Moonlake, I haven't been on here very long, but I just wanted to offer you my moral support. I am sorry you are dealing with this very hard thing. I hope you and your husband are looking back on this very soon as part of your past. Hang in, take care of yourself, and know people are praying for you. I am one.
You are both in our prayers. Such a difficult time for both of you, but know we are all here for you and praying for health and strength. Topmost in my prayers is that this will soon become a memory for both of you.
Moonlake, I don't often click on my email from hubpages saying someone just posted a new forum thread, but I opened yours, and I'm glad I did.
After a grueling series of treatment for stage 4 thyroid cancer and some spots on the lung, my dear friend of 40 years, just went for the post treatment CAT scan to see the progress yesterday. Here is her son's report of the progress in a newsletter he sent out (He's a bio-chemist):
"Georgiann's therapy was an overwhelming success and tumors have all but disappeared. The adjuvent treatment has taken the very large tumor and shrunk it dramatically to the point where it is not even obvious on the scans where it is. And the mass that is remaining shows all the beautiful hallmarks of being dead - calcification zones intermixed with lower density tissue. Even more astounding is that the shotgun spray of tumor cells in her lungs have all disappeared except for two small ones. This is astounding because a) we were only hoping that the tumors would not grow or maybe shrink a little in her lungs but never hoped to dream they would disappear!, and b) the radiation was not aimed at the majority of her lungs so the effect is from the chemotherapy alone."
In an earlier newsletter Georgie's son Georgie's son repeated a quote you might relate to:
"Cancer is fought from the car!"
I hadn't known Georgie was going through treatment because the first newsletter from her son was sent back in Dec. to an old email address. So when I received that email finally and called her, she had just undergone radiation after the chemotherapy. The radiation effects made eating difficult, but she forged onward. (That was last week before the news above).

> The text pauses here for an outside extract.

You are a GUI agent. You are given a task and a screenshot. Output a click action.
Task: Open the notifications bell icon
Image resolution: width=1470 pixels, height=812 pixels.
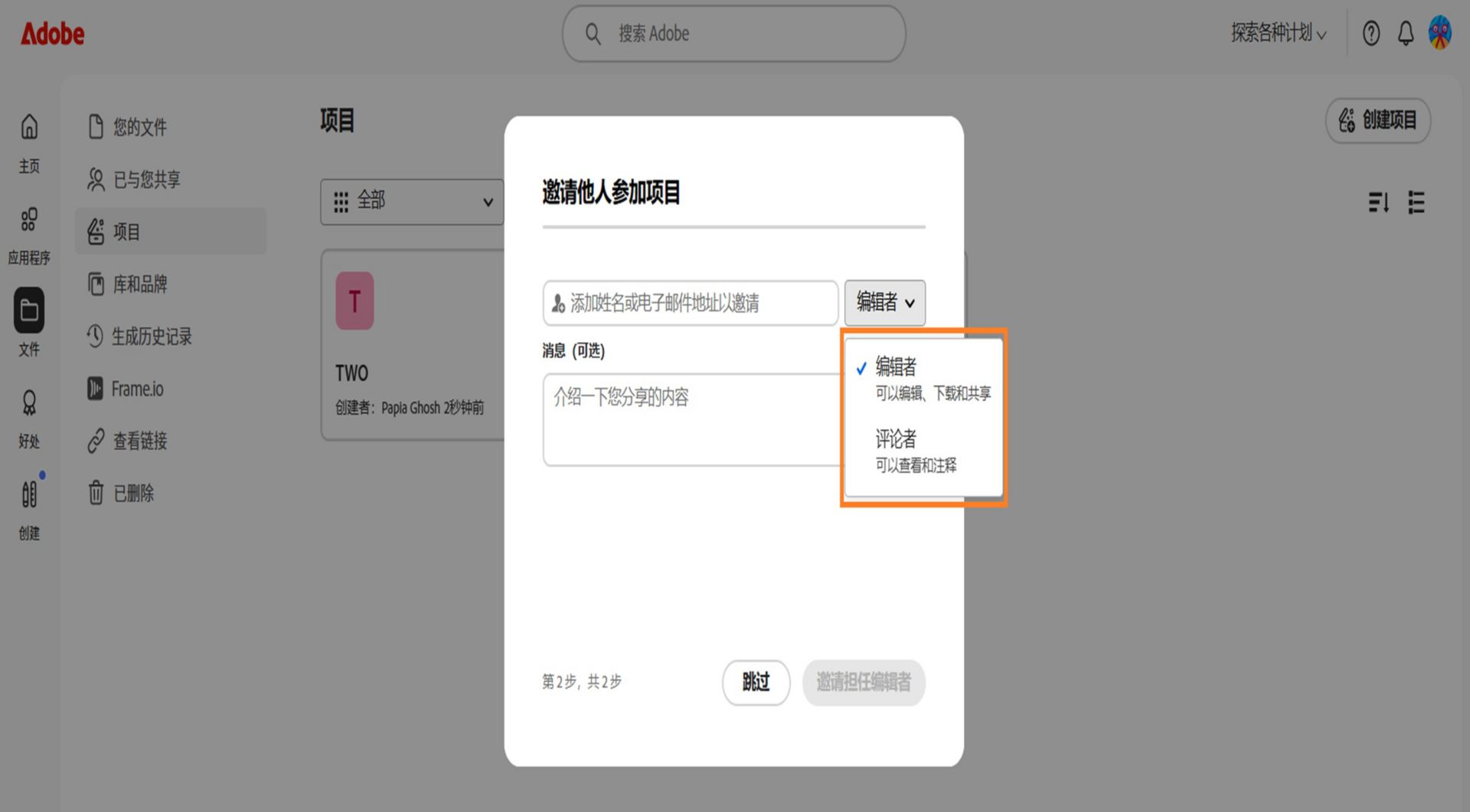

But Georgie's not the only story I have While I was processing Georgiann's struggle, (and friends do go through their own processing and reactions), I reached out to ANOTHER male friend here at the RV park where we stay. I knew he had had throat cancer, but I didn't know until last week that he had been diagnosed in 1998!!! So his throat cancer is gone. He told me that they can see an unrelated spot on his lungs, but it's dormant and they're just not worried about it!
The new treatments appear to be dynamic in that they hit these cells that don't follow regular "instructions" on all possible fronts. The partner of spouses undergoing treatment don't often realize how much friends, family, and acquaintances admire THEIR strength, fortitude, and heroism. But we do!
If you would like, I can forward the newsletters from my friend's son. This last one, of course, had images of champagne glasses and confetti.
Here's to confetti and champagne in your future!
I am so sorry you and your husband are going through this. I went through the same a few years back. You are in my thoughts, and I wish the best for the both of you.
Thanks everyone for comments and prayers. We had a snow storm on Thursday and Friday both days terrible roads and one person killed on road outside our town. Hubby starts chemo again on Monday along with radiation and it looks like another snow storm for Monday.
More thoughts and prayers for a safe trip there and back.
I've been able to pop on HP here and there when we're home or when I get on our daughter's computer. We're home now for about two weeks.
There have been lots of ups and downs, in and out of the hospital for him. He has finished his radiation. He has had problems getting his chemo treatments done but he seems to be on track now.
He has been feeling pretty good this week. We're hoping he stays this way so he can have his treatments. He gets very depressed when he can't have the treatments.
If this snow and bad weather would just go away so he could get outside a little.
Thanks again for thoughts and prayers.